Below are the records; return exactly the lines from the one with "Remove the CCI 14 indicator" through the final line, both included, minus any pictures.

> **Data for review**:
= = = =

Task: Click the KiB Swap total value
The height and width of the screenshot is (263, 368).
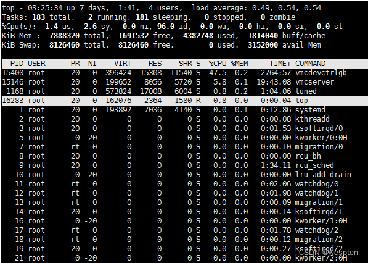Action: coord(64,45)
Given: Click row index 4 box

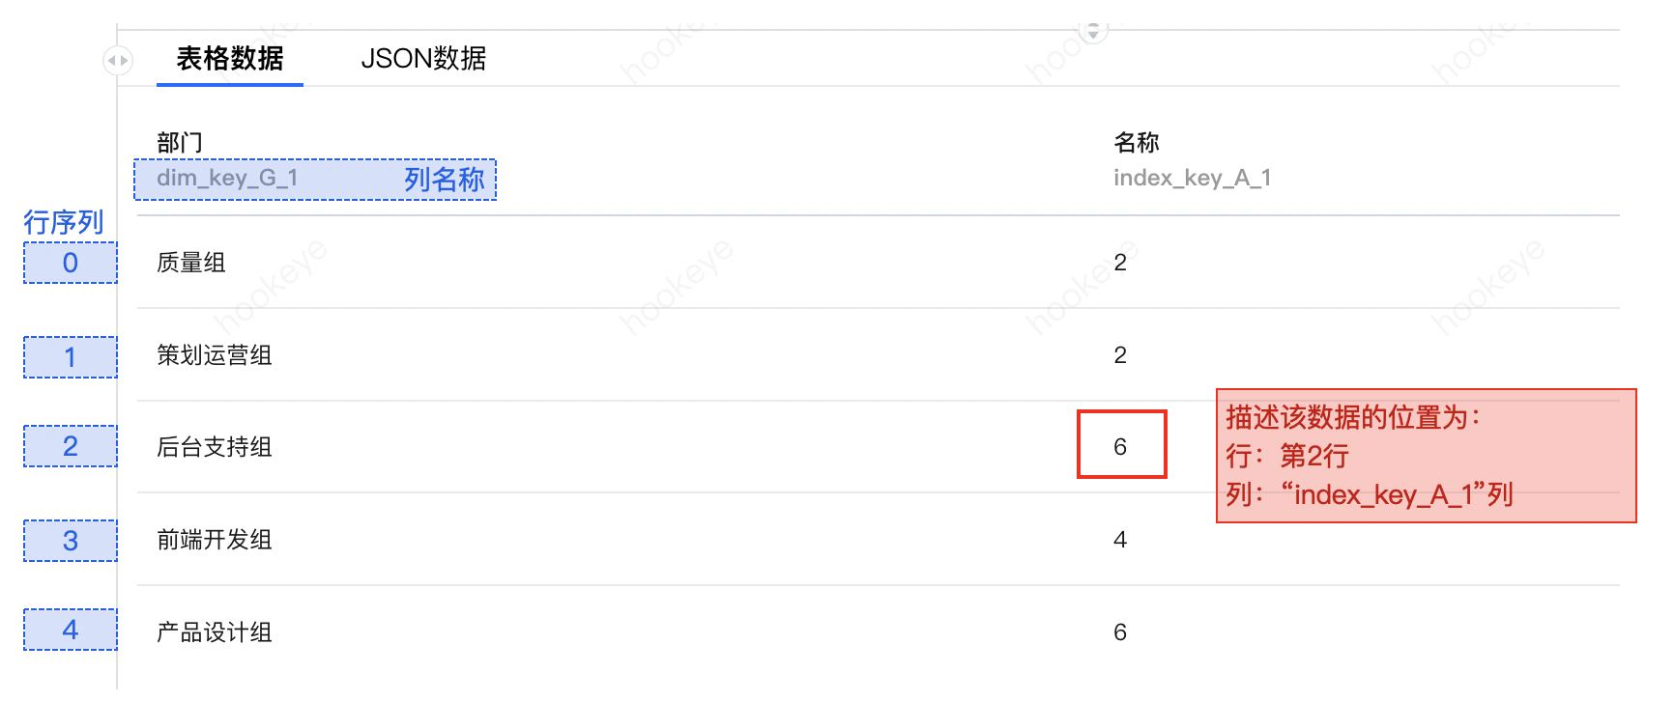Looking at the screenshot, I should (x=71, y=630).

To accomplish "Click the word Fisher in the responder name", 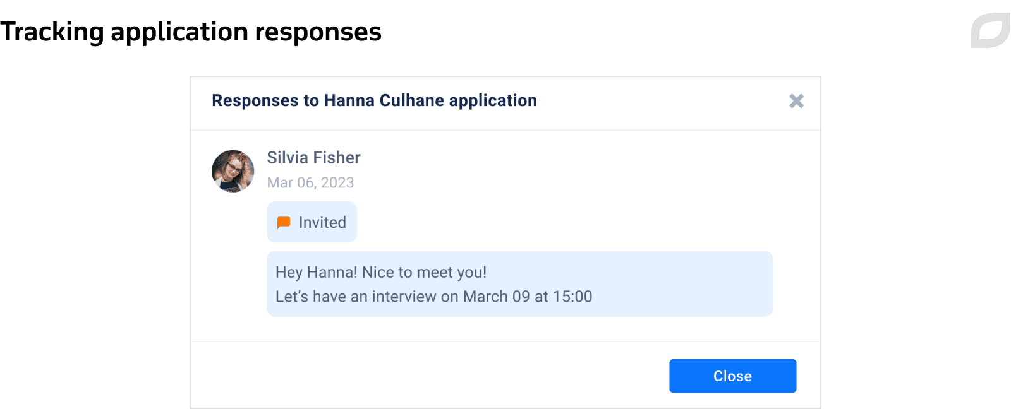I will (336, 157).
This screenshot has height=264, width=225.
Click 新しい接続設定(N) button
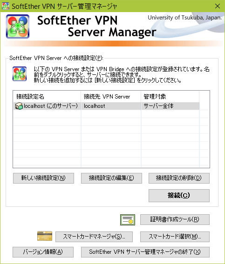[43, 178]
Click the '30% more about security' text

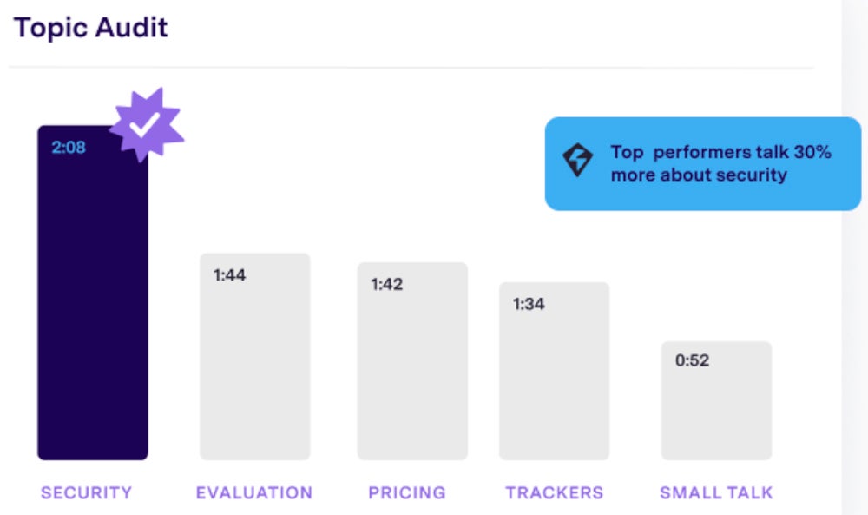coord(721,163)
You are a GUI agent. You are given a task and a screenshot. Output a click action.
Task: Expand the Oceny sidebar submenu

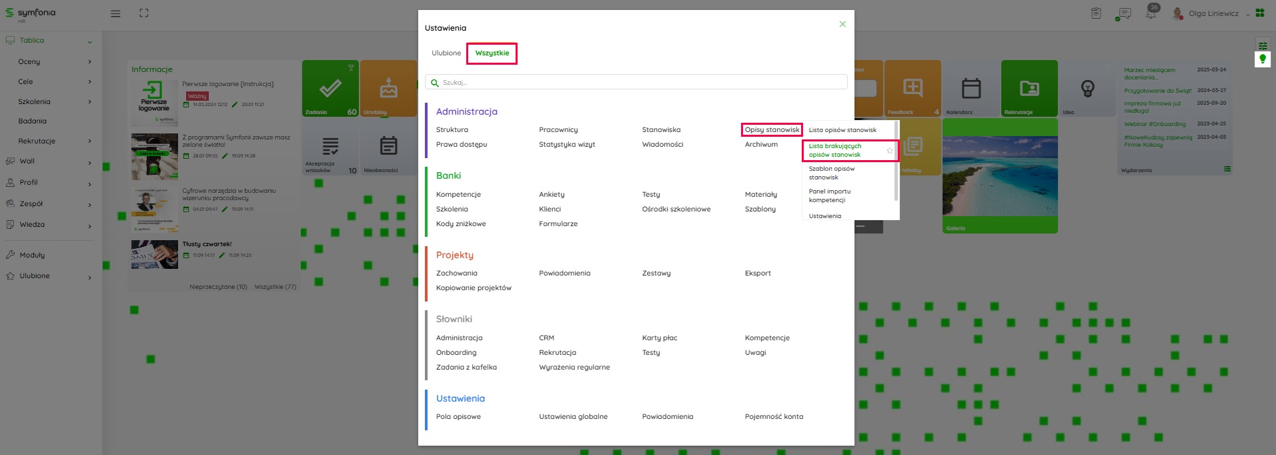coord(89,62)
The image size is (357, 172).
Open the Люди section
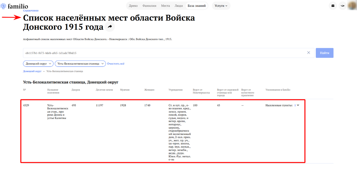pos(179,5)
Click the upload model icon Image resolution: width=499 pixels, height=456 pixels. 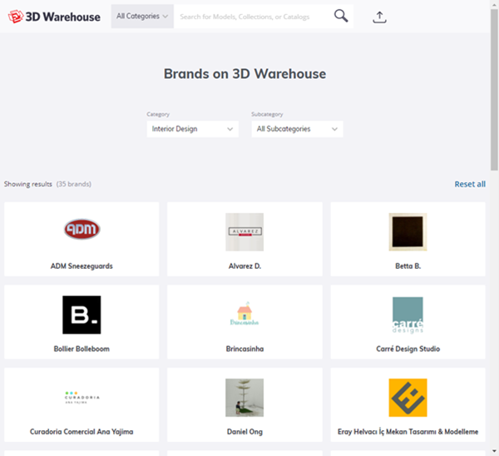click(x=379, y=16)

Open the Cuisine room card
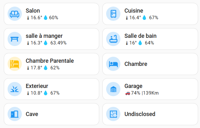coord(150,14)
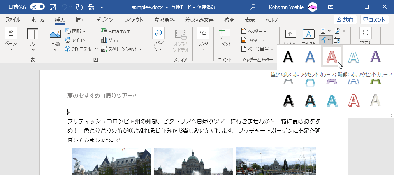Screen dimensions: 394x175
Task: Click the アイコン (Icons) insert button
Action: (x=75, y=40)
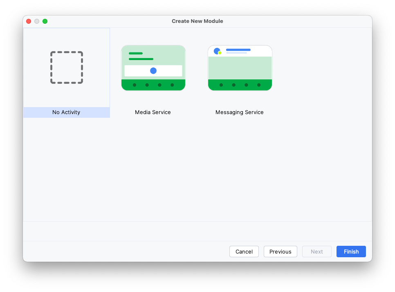Click the Messaging Service label text
The image size is (395, 292).
click(x=239, y=112)
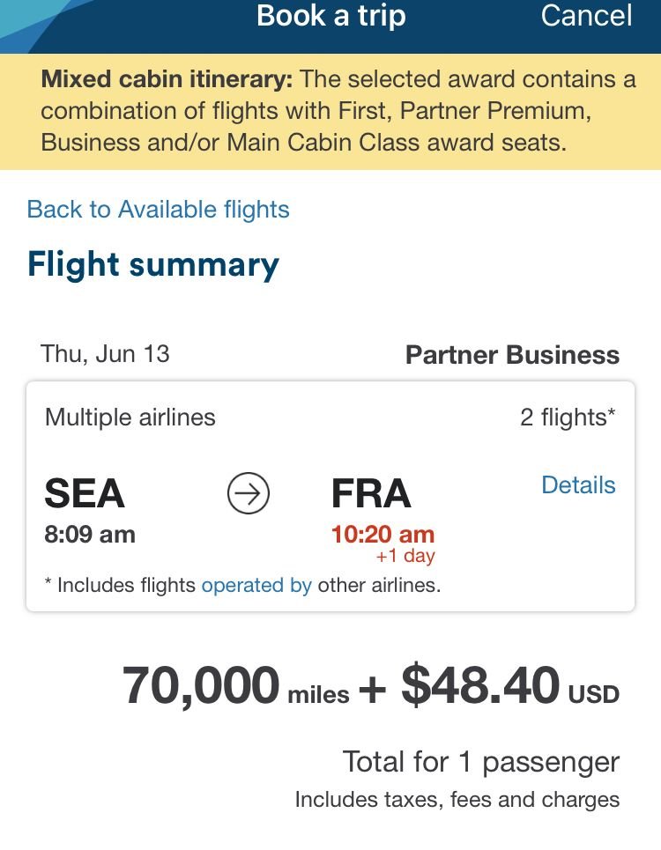Select the FRA arrival airport code
This screenshot has height=850, width=661.
(371, 494)
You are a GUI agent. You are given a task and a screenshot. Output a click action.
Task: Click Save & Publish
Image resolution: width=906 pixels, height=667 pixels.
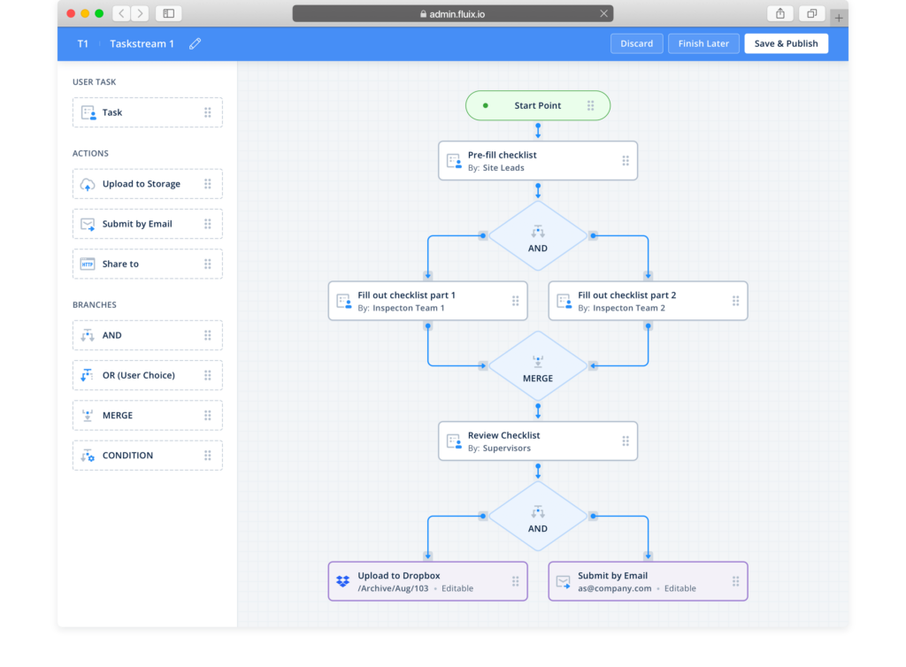point(786,43)
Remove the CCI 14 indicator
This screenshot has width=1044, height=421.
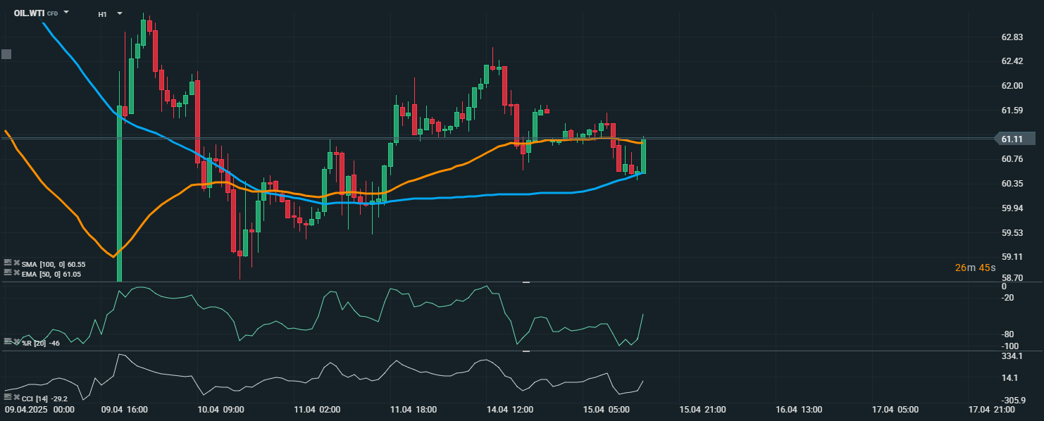click(x=17, y=397)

= = = =

> **Task response**:
Remove the CCI 14 indicator
This screenshot has width=1044, height=421.
click(x=17, y=397)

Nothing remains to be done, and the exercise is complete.